The latest rumblings of discontent around the financial community have been centred around the issues that beset Dubai, the land where dreams have been built, quite literally, in the sand.
Unfortunately, the sand seems to be capricious ground at best, and another wave of banking losses have been predicted, with reports of anything around the $40 to $50 billion level being the amount that European banks are exposed to. Then again what’s this piddly amount between friends after the recent figures we have seen bandied around?

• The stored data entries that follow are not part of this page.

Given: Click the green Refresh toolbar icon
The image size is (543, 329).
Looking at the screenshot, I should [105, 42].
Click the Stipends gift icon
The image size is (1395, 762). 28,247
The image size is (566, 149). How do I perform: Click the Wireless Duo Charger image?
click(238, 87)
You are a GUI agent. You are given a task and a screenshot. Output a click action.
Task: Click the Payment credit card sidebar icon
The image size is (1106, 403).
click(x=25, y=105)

The question being bandied around is not so much will this issue on its own be enough to cause another sharp financial issue, these losses should be nothing more than a “sideshow” as Stephanie Flanders’ blog describes this far more eloquently than I can here, but really if this is just an example that there are still various other bad news scenarios still to come out that could cause a double dip.

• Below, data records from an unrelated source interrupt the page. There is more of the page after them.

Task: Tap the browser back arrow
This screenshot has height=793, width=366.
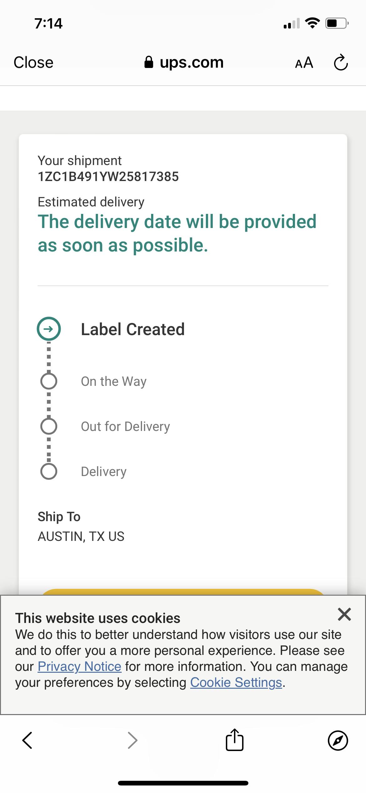Action: pos(28,740)
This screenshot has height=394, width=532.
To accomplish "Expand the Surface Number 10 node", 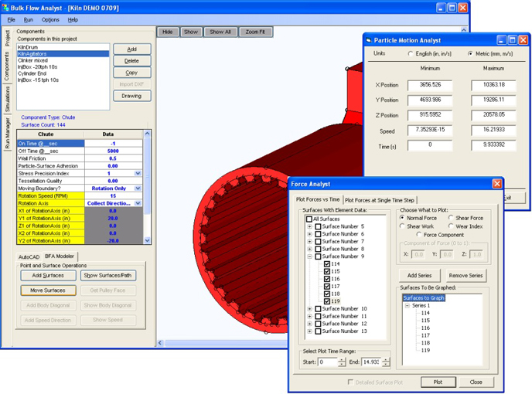I will (309, 309).
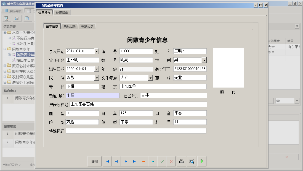
Task: Run query with the green play icon
Action: click(x=202, y=161)
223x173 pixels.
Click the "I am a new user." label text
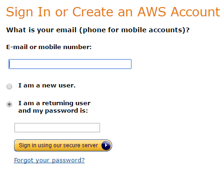(47, 86)
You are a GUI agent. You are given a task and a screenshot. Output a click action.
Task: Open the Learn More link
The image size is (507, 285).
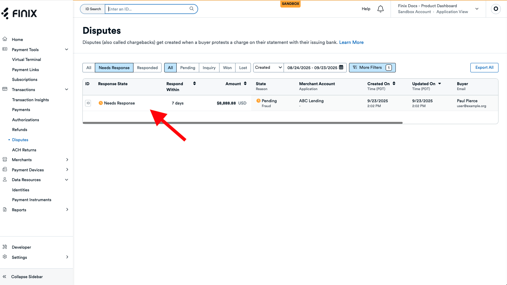(351, 42)
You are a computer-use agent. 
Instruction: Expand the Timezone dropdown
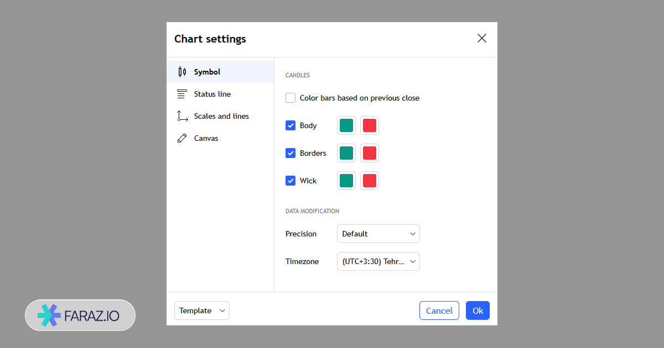click(x=378, y=261)
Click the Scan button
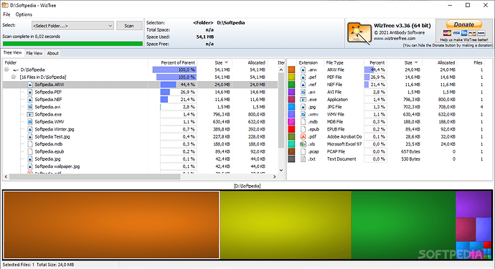This screenshot has height=269, width=495. coord(129,26)
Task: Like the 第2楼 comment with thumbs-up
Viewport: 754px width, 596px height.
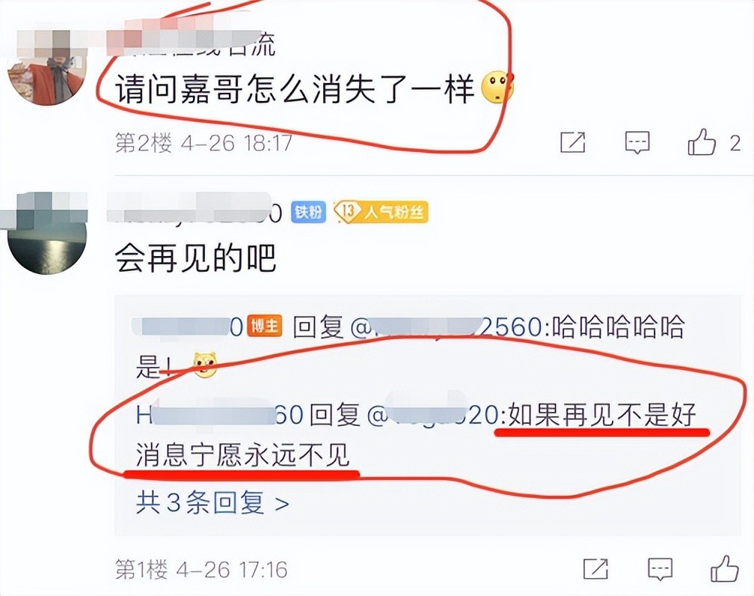Action: (701, 142)
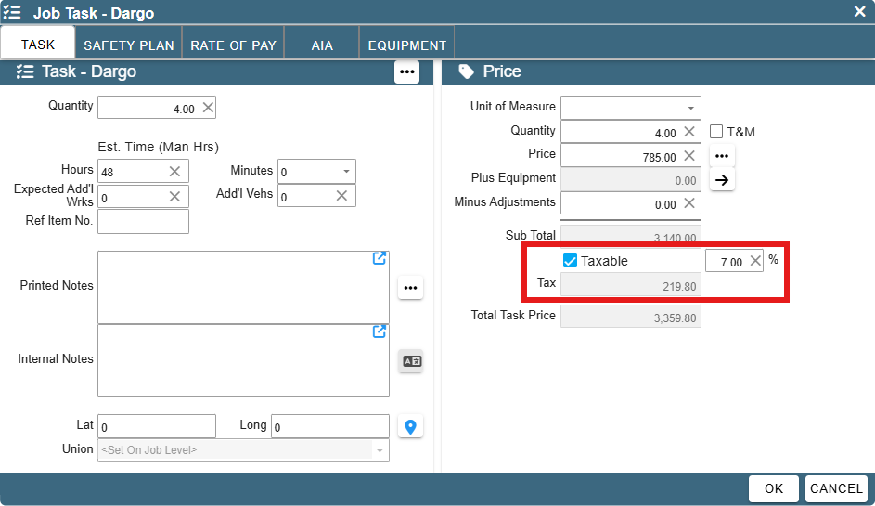Click the OK button
The width and height of the screenshot is (875, 506).
point(774,488)
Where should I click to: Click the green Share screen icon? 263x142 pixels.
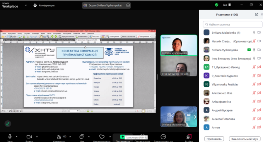pos(123,137)
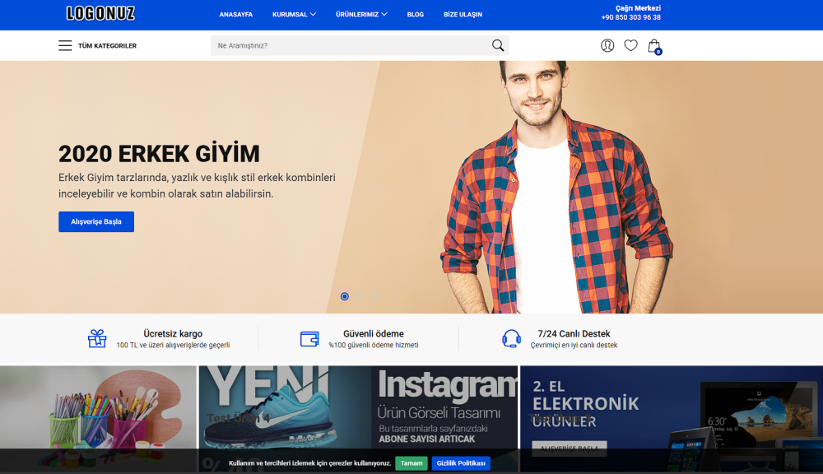Open the Tüm Kategoriler menu
The width and height of the screenshot is (823, 474).
[107, 46]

There are some who believe that the gradual recovery we have seen, or believe we have been seeing, is nothing more than a mirage and that more chickens will come home to roost in the second half of 2010.
Some even talk not of U, V or W shaped recession but a double stair, a sharp drop – a period of calm – then another sharp drop. It is true that there is still much to be concerned about, for example will the UK itself be downgraded from its’ AAA rating? If so, though I still believe this will not happen, there could be some nasty side effects.
Also, although unemployment is not quite as bad as predicted, there are no new jobs being created. So whilst some can live on savings and redundancy cheques for while, especially when mortgage rates are low, this cannot go on indefinitely. When rates do start to increase, if lenders have not relaxed criteria to allow those who cannot move the protection of fixed rates then they are storing up some serious issues.
We also have to wean the financial system off the aid it has received and start to pay it back, so any new Government may not be able to avoid a hard period of tax rises amongst other things.
It’s not about painting a depressing picture, but it is important to be realistic.
In the meantime the positive signs of a recovery in mortgage lending still abound. Reportedly more and more applications are in the system for institutions to become banks and lenders, whilst Paragon and Kensington’s’ tentative return to the lending party is welcome.
Mortgage products are increasing all the time, with competition set to increase again next year, and a general election could produce a customary “feel good” factor, as could a decent World Cup run! Two years of issues is a long time, and the growing public hunger for good news could produce the sentiment required for a sustainable, if slow, recovery.
For businesses, especially in our market, the first few months of 2010 will be key to establish a solid core base to take advantage of the early opportunities and ride out future bumps. There is a fine line between being optimistic and just plain naive.
The clever, adaptable companies will continue to weather the storm and be there to reap the rich rewards that will eventually come.